DOCUMENT EXTRACT
I had a patch which uses the idea which I described in last email and
should remove the deviation, see below. it will delay _add if _sum is
running, which sounds scaring. but since _sum is called quite rare, this
isn't a big problem. we can further convert add_start below to a percpu
count to reduce cache line bounce.
---
include/linux/percpu_counter.h | 18 ++++-------------
lib/percpu_counter.c | 43 +++++++++++++++++++++++++----------------
2 files changed, 32 insertions(+), 29 deletions(-)

REQUIREMENTS
Copy out the percpu counter patch message in full, word for word. None of the entries that follow relate to the percpu counter patch message.

DATASET CONTENT

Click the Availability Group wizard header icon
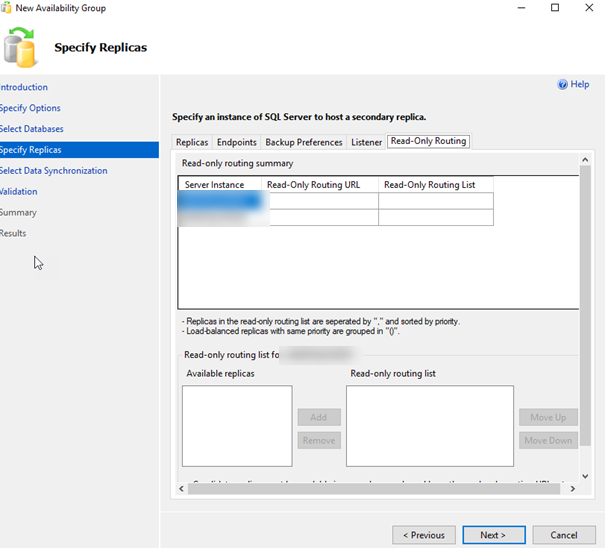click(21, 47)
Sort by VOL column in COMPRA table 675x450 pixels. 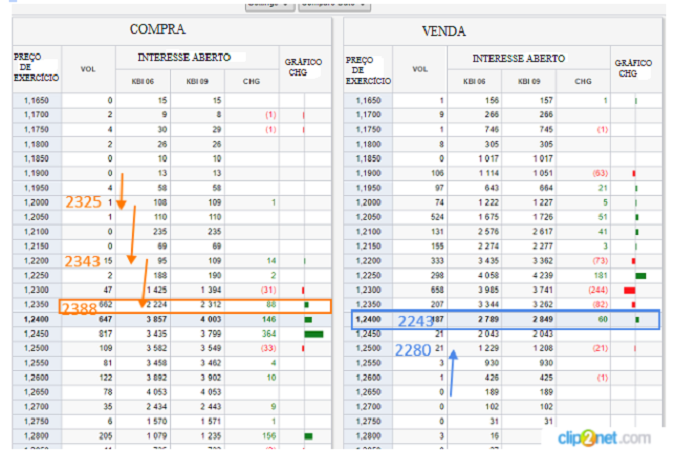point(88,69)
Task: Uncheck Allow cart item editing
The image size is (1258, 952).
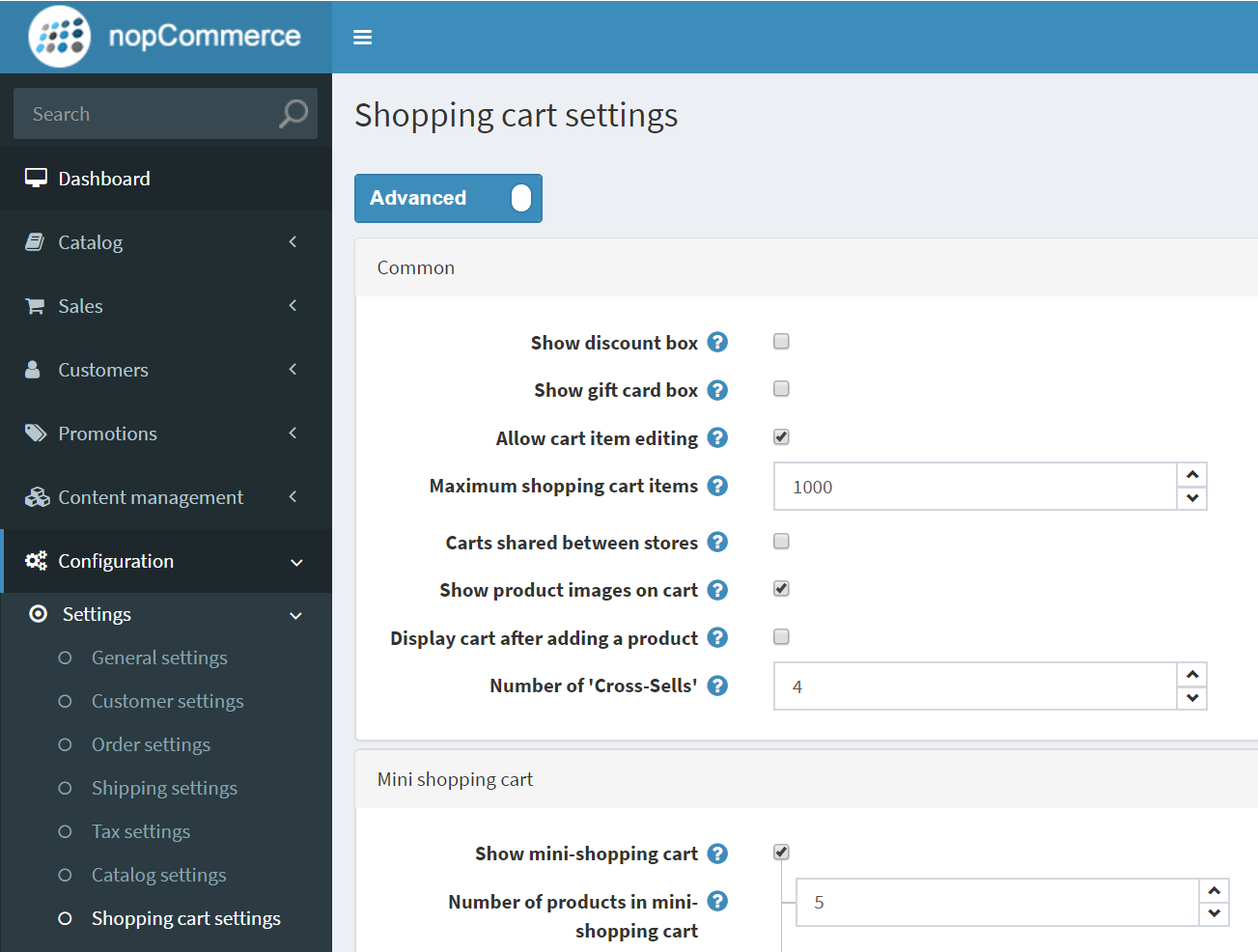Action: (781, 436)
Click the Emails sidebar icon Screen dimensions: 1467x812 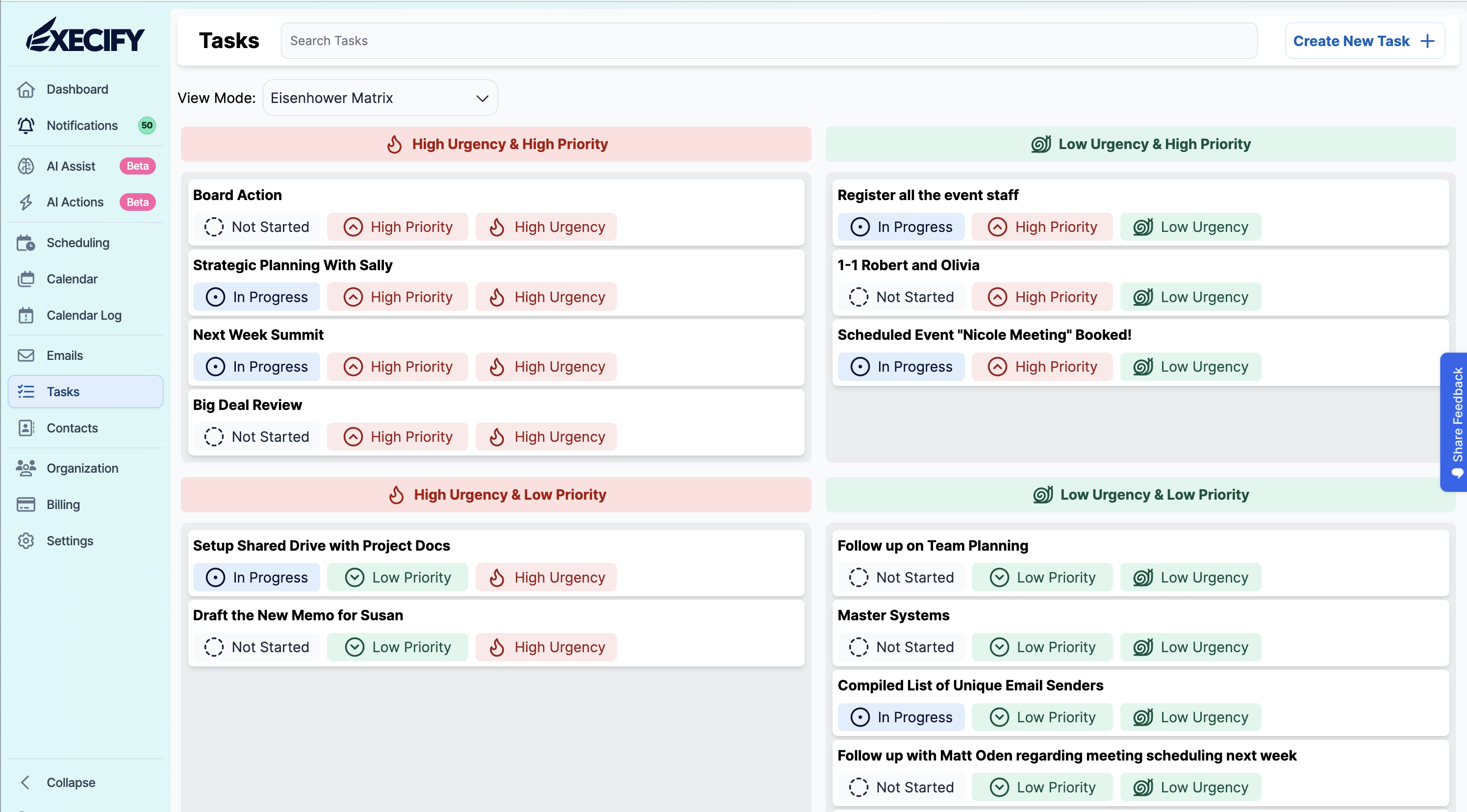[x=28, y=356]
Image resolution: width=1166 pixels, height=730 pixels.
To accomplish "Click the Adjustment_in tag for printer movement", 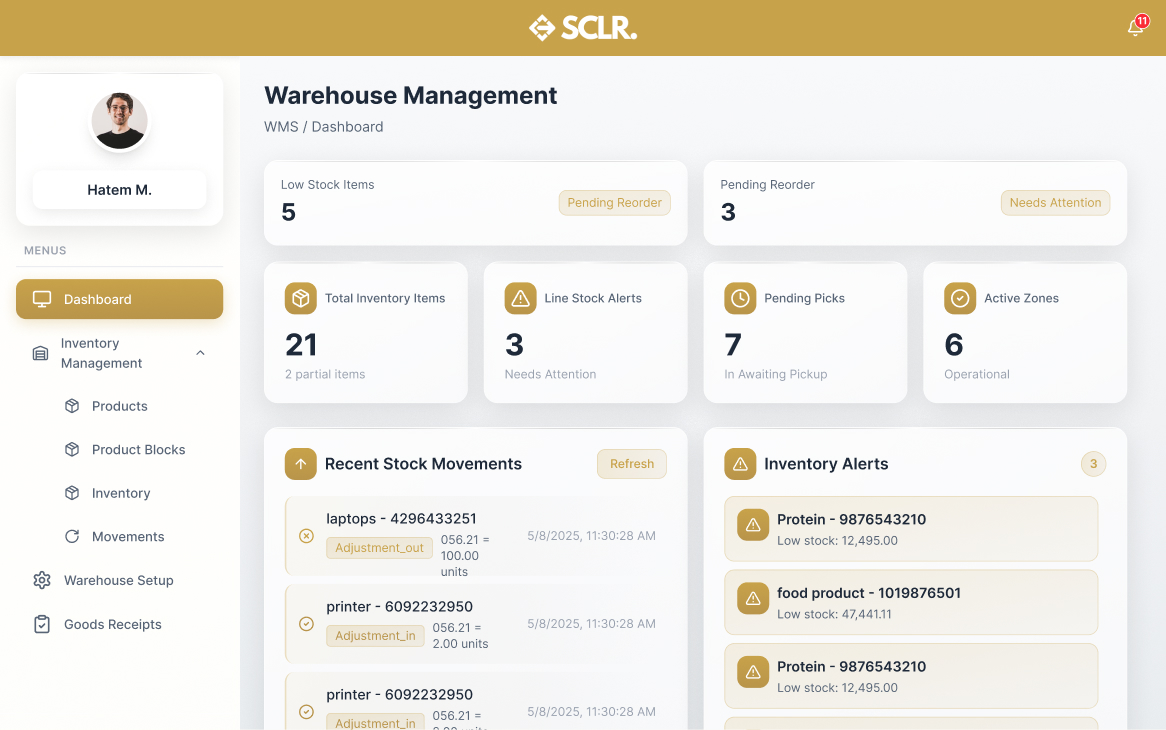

OUTPUT
I had a patch which uses the idea which I described in last email and
should remove the deviation, see below. it will delay _add if _sum is
running, which sounds scaring. but since _sum is called quite rare, this
isn't a big problem. we can further convert add_start below to a percpu
count to reduce cache line bounce.
---
include/linux/percpu_counter.h | 18 ++++-------------
lib/percpu_counter.c | 43 +++++++++++++++++++++++++----------------
2 files changed, 32 insertions(+), 29 deletions(-)